Un poutinisme français? edit
Quatre des candidats à l’élection présidentielle, Jean-Luc Mélenchon, Eric Zemmour, Fabien Roussel et Marine Le Pen, ont, depuis longtemps, manifesté leur compréhension, leur sympathie ou leur admiration pour Vladimir Poutine. Le total des intentions de vote présidentiel pour ces quatre candidats frisait les 50% à la veille de l’invasion de l’Ukraine par la Russie. Certes, tous les quatre ont opéré un virage sur l’aile et condamné l’agression contre l’Ukraine, les réalités étant trop fortes. Mais ils ont exprimé cette réprobation sur des positions proches et qui ne peuvent qu’interroger et inquiéter : l’insistance sur les responsabilités de l’OTAN, qui auraient amené la Russie à craindre, légitimement, pour sa sécurité, le refus de l’aide à la résistance ukrainienne, en matière d’armement particulièrement, le doute sur la pertinence des sanctions économiques, le retrait, total ou partiel de l’OTAN, au nom d’un « non alignement » (Jean-Luc Mélenchon) ou de « l’indépendance » de la France (Eric Zemmour). Ils n’ont donc pas rompu sur le fond avec leurs positions d’avant-guerre, témoignant ainsi de l’existence d’un véritable poutinisme français et du danger qu’il représente pour le pays.

Tâche demandée A
Selon le texte sur le poutinisme français, à combien s'élevait le total des intentions de vote pour les quatre candidats à la veille de l'invasion de l'Ukraine ?
Tâche demandée B
Poursuivez le texte sur le poutinisme français en reprenant juste après sa dernière phrase.

Données fournies
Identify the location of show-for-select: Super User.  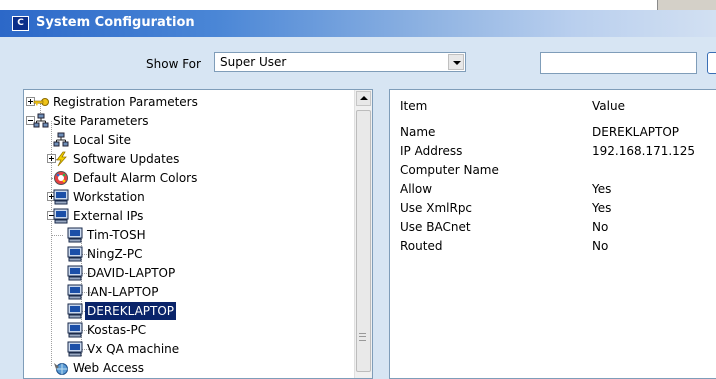
(340, 62).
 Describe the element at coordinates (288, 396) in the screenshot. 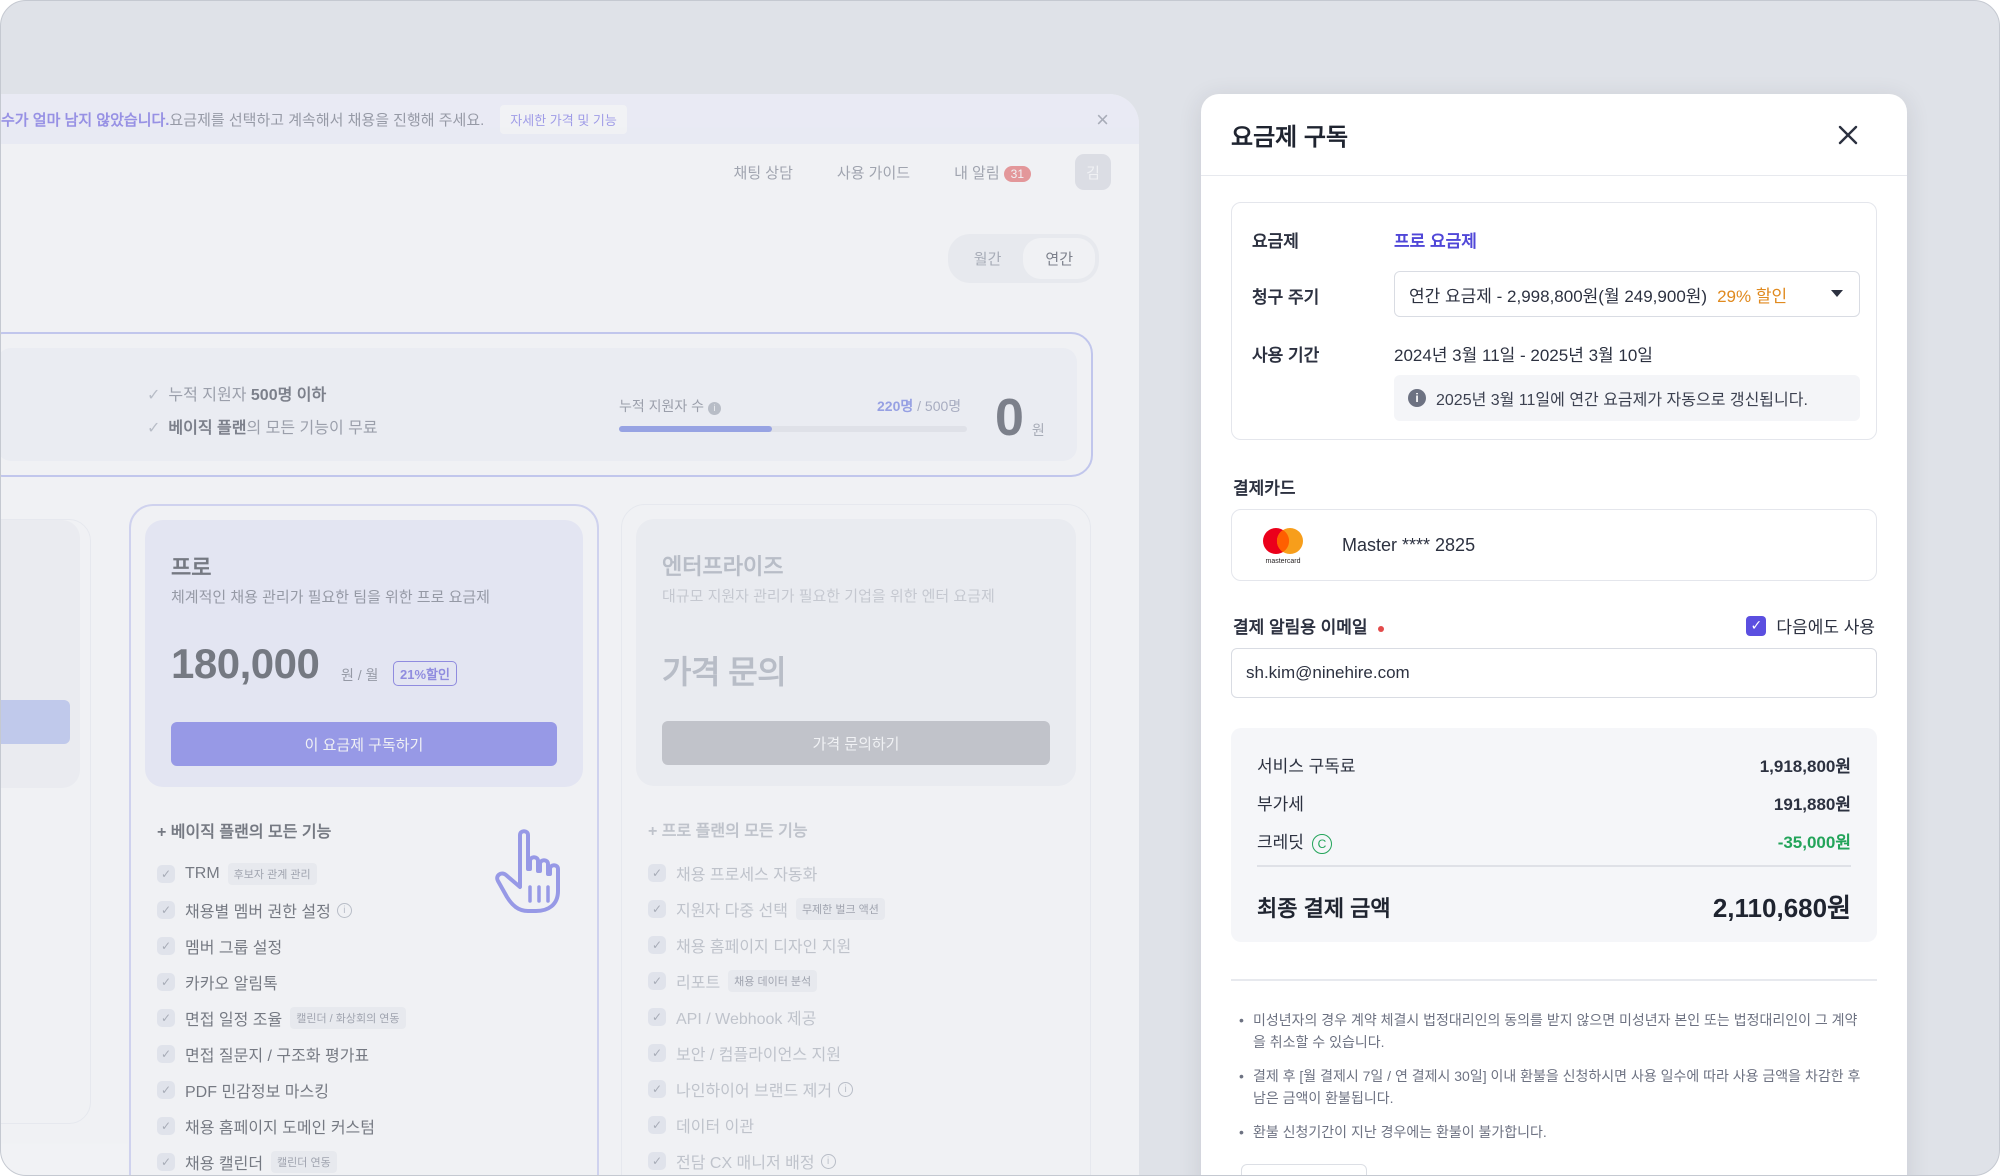

I see `usage-check-1-bold: 500명 이하` at that location.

Zone de réponse A
Il frisait les 50 %.

Zone de réponse B
Ces positions sont (volontairement) hémiplégiques. Que les États-Unis et les pays membres de l’Alliance Atlantique n’aient pas proposé un partenariat suffisamment équilibré avec la Russie désoviétisée, dans les années 1990, peut être discuté – même si un Conseil OTAN-Russie a été mis en place, que Vladimir Poutine a rapidement négligé. Mais qui menace aujourd’hui la Russie ? Qui a l’intention de l’attaquer ? Personne ! Il faut rappeler au contraire la faiblesse des réactions occidentales qui a suivi l’annexion d’une partie de la Géorgie, en 2008, et de la Crimée, en 2014. D’ailleurs l’OTAN, depuis sa création en 1949, n’a adopté en Europe qu’une attitude défensive. Nos quatre candidats, en revanche, font le silence sur le projet, pourtant explicite et annoncé, de Vladimir Poutine de réunir, à nouveau, les terres qu’il pense russes, la « petite » Russie”, à savoir l’Ukraine, et la « Russie blanche », à savoir la Biélorussie, notamment, tout en reconstituant ses zones d’influence – ce qui explique sa demande que l’OTAN abandonne les pays qui y ont adhéré depuis 1997.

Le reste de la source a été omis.